Occupying the bottom rung of Sony's current Xperia line of smartphones, the $299 Xperia L has attractive styling for an entry-level handset. The device also packs a colorful 4.3-inch screen, dual-core processing, and a decent camera. If you're expecting much more from this affordable unlocked phone, though, you'll be headed for a rude awakening.

Core components
A Sony flagship the Xperia L isn't. Unlike its bigger and badder siblings, the Xperia ZL and Xperia Z, the Xperia L relies on a selection of watered-down components to get through the day. Under the hood you'll find a slow 1.2GHz dual-core processor paired with a constrained 1GB of RAM.
The phone's internal storage is also cramped, topping out at 4GB. Thankfully you can add extra in a pinch via the Xperia L's microSD card slot. You'll just have to be mindful when you install apps or transfer digital media.

Keeping everything charged up is a 1,750mAh battery, which frankly is a bit on the skimpy side. Many newer smartphones, even compact ones such as the Motorola Moto X, come with power sources in capacities of 2,000mAh and upward.
Thankfully Sony didn't skimp on effort and materials when designing the Xperia L. By the looks of it you'd probably never guess this was a budget handset. Its curved back makes it comfortable to hold and the Xperia's matte-black finish paired with silver highlights conveys a distinct sense of elegance.
Measuring 128mm tall by 65mm wide by 9.7mm thick (5 inches by 2.6 inches by 0.38 inch), the Xperia Z may not be the sveltest phone money can buy. That said, the device's dimensions are compact enough to slide into tight pockets without much consternation. Ports on the Xperia are the typical Micro-USB slot and 3.5mm headphone jack, plus it has a large silver power button and a dedicated camera key.
The Xperia L's LCD screen spans a sizable 4.3 inches across but has a relatively low resolution (854x480 pixels). Still, while it can't match the sharpness of other handsets with HD displays, it should be colorful enough for viewing basic mobile content.

Software and interface
The Xperia L doesn't have the freshest software either, running the now-outdated version 4.1.2 of Android Jelly Bean. The current iteration, Android 4.3, boasts quite a number of enhancements but has made it to only a select number of devices.
As with its other phones, Sony layers its own software skin over the Xperia L's Android OS. Along with useful tweaks like the customizable app tray, the photo and video galleries are Sony's own creations. You also find apps for diving into the company's Music and Video Unlimited entertainment storefronts.
Sony loves to make a lot of noise about its smartphone cameras, and the Xperia L is no exception. Equipped with an 8MP sensor, though, the handset is less sensitive than its more expensive siblings the Xperia Z and ZL, which boast a sharper 13MP imaging system.

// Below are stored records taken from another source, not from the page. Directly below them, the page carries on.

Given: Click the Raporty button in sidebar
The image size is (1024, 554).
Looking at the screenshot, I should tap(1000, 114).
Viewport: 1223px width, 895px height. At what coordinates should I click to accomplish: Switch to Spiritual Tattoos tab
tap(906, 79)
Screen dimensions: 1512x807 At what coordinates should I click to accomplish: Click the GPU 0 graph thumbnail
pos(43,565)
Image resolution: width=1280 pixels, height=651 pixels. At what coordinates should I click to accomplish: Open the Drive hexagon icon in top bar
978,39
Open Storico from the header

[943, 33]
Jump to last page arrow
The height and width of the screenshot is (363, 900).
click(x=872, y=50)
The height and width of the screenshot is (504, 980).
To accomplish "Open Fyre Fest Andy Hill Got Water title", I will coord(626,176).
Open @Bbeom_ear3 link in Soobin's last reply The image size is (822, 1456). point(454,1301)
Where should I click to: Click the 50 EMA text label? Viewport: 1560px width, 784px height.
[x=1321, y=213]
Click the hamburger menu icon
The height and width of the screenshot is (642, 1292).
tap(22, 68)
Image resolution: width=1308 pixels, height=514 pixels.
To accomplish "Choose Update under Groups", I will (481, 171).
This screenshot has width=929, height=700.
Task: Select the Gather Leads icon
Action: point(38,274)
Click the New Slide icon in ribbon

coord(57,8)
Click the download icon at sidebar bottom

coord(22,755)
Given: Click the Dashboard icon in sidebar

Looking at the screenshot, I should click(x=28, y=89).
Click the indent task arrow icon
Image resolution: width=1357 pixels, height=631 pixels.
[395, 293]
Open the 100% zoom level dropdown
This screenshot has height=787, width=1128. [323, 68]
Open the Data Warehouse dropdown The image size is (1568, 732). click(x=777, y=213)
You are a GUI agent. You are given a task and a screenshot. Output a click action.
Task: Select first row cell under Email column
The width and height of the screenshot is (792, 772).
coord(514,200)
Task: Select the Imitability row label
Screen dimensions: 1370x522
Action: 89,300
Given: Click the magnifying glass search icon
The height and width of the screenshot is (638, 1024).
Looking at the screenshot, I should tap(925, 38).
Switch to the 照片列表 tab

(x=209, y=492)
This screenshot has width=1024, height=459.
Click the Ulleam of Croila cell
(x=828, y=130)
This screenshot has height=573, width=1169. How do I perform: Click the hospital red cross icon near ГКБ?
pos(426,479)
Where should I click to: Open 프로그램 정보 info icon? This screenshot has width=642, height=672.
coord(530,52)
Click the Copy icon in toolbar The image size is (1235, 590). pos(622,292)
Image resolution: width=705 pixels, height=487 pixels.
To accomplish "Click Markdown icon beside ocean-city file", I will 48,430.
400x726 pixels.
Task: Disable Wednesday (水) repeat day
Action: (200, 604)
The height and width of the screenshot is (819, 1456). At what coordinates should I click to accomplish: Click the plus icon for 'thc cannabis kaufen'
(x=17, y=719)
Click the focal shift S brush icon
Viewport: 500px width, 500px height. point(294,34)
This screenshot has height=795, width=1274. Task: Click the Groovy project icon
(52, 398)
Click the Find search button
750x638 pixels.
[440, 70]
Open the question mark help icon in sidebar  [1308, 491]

If you're committed to the Sony brand and perhaps the company's online roster of digital entertainment, the $299 Xperia L might be worth a look. That's especially true if you're also on the hunt for an affordable unlocked Android phone. Its unimpressive specs and dated software, however, make it hard to recommend to everyone else. A better buy is the tried and true $299 (unlocked) LG Nexus 4, which for the same price trumps the Xperia in practically every other important area: components, Android software, and display.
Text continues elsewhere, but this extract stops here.